What is the average age of entry into prostitution?

The average age of entry into prostitution is 12-14 years old in the U.S., according to the National Human Trafficking Resource Center. One reason that most girls end up working in prostitution is because many were victims of incest. Incest and other forms of abuse often drive a child to run away from home and become vulnerable to the slick tactics of pimps and other predators. One victim described the transition into prostitution, “I felt like, after having been abused at home, I had been trained for this all of my life.”

How are we involved?

Psalm 82:3 says, ” Defend the cause of the weak and fatherless; maintain the rights of the poor and oppressed.” Rose of Sharon is taking this command seriously by inviting victims of prositution, as well as other life-controlling issues, to live in the Dream Center during Friday night outreach. If you would like more information about this ministry or would like to be trained in outreach, click here for Rose of Sharon page. We also network with other great organizations who are involved in education and advocacy against human trafficking.

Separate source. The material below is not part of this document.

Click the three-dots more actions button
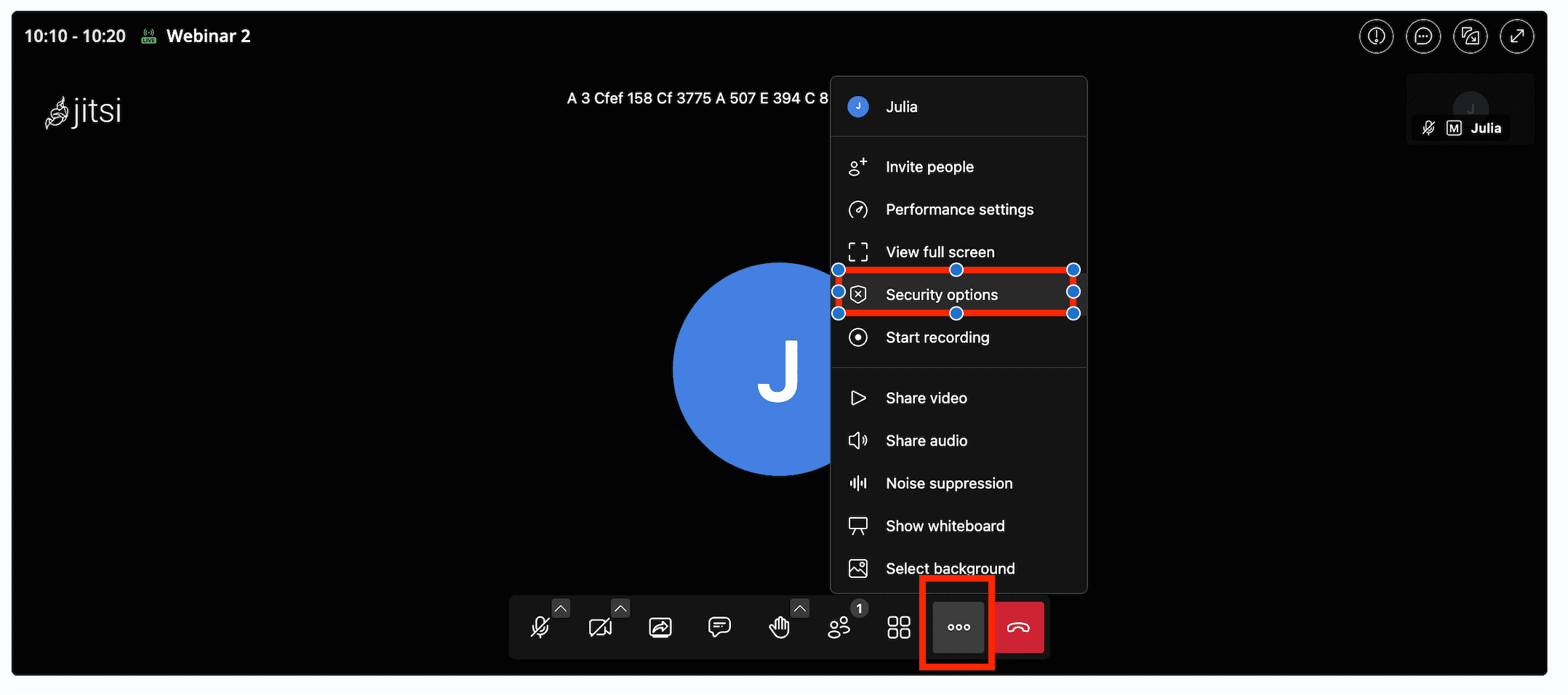 click(x=959, y=627)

ALSO see our testimony page to find out more updates about our work here and in India.

Statistics

Contrary to a common assumption, human trafficking is not just a problem in other countries. Cases of human trafficking have been reported in all 50 states, Washington D.C., and some U.S. territories. Victims of human trafficking can be children or adults, U.S. citizens or foreign nationals, male or female.

According to U.S. government estimates, thousands of men, women, and children are trafficked to the United States for the purposes of sexual and labor exploitation. An unknown number of U.S. citizens and legal residents are trafficked within the country primarily for sexual servitude and, to a lesser extent, forced labor. (via U.S. Department of Education.)